Metrics are biased toward fields of research where productivity in creating output is paramount, largely, the scholarly paper published in a peer-reviewed, indexed journal. They are also biased toward the quantification of outputs. Metrics and their aggregations tell us little, if anything, about the quality of the engagement of users in a project. Neither do they speak to the policy or practice relevance of a research topic, or the actual implications of the work for intended beneficiaries. Moreover, they are largely blind to research results that fall outside the indices of mainstream, English-language, academic journal publishing. Similarly, real-world impact resulting from co-production typically goes uncounted with the analytic paradigm.
Research impact assessment (RIA)
What form does it take?
Retrospective reviews, often case studies with social and economic measures.

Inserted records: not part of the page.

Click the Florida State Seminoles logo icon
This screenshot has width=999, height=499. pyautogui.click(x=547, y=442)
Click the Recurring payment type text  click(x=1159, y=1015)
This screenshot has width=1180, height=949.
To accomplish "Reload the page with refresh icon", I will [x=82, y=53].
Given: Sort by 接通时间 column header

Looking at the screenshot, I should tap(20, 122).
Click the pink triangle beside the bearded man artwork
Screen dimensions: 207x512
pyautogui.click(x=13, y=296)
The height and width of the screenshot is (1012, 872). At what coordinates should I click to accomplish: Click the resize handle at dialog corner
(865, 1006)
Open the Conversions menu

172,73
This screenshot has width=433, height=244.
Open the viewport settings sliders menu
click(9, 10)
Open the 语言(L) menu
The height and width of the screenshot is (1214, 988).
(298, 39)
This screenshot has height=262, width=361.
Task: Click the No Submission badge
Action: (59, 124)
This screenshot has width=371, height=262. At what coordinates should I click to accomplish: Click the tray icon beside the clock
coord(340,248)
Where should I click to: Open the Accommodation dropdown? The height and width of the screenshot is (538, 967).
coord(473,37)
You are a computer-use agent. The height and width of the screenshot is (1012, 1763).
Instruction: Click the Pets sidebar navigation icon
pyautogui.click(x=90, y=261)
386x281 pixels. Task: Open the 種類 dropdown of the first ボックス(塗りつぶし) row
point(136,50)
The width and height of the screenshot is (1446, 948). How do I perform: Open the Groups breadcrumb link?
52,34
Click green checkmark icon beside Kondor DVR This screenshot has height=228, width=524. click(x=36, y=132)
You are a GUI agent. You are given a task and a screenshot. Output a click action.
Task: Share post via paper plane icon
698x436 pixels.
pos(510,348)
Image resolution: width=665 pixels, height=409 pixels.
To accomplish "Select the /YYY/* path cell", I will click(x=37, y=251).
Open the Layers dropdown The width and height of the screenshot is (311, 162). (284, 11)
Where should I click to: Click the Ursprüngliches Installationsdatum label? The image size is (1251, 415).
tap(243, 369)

For co-producers whose aim is knowledge uptake and use, the RIA approach seems welcome at first glance. In some cases, the RIA may even privilege research co-production which can be well positioned to accelerate the uptake and impact of research by knowledge users. However, RIA is not a complete solution for research co-production quality evaluation. RIA may provide a meaningful measure for funders and organizations whose primary concern is amplifying or modifying the magnitude of impact they can demonstrate and communicate; additionally, it does not systematically recognize and study the process of user-engagement and how it can set a course and even create social change during study design and implementation [27, 28]. Furthermore, the mismatch between research funding trajectories (typically 1-5 years) and research impact trajectories (typically 10-20 years) leaves a significant gap in our knowledge of how to do better co-production.